(Rows on locating words and elements)
■ ■ ■

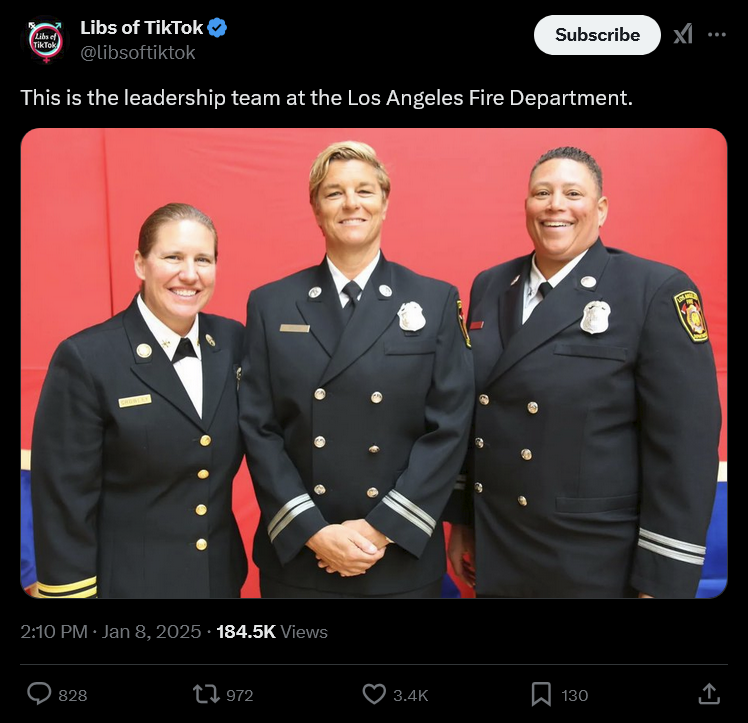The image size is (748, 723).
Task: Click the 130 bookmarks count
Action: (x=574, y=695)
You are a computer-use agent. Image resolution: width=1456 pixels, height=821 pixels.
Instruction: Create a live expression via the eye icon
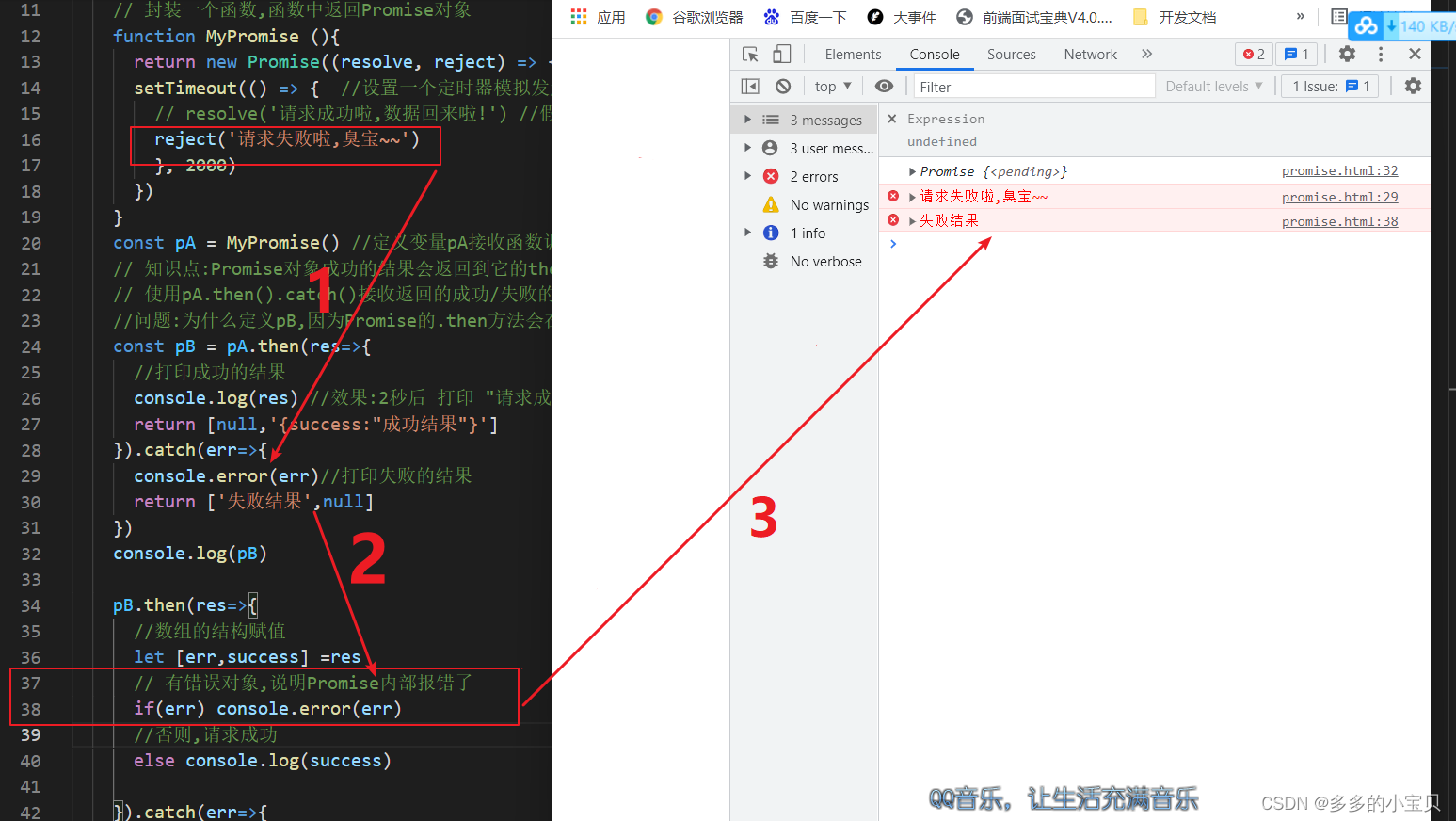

■ ■ ■

#### Written task:
Put the lines of these rows into a numbered list, skipping any blank lines and leaving out the pictures.

#### The answer:
1. The image size is (748, 723).
2. Task: Click the 130 bookmarks count
3. Action: (x=574, y=695)
4. You are a computer-use agent. Image resolution: width=1456 pixels, height=821 pixels.
5. Instruction: Create a live expression via the eye icon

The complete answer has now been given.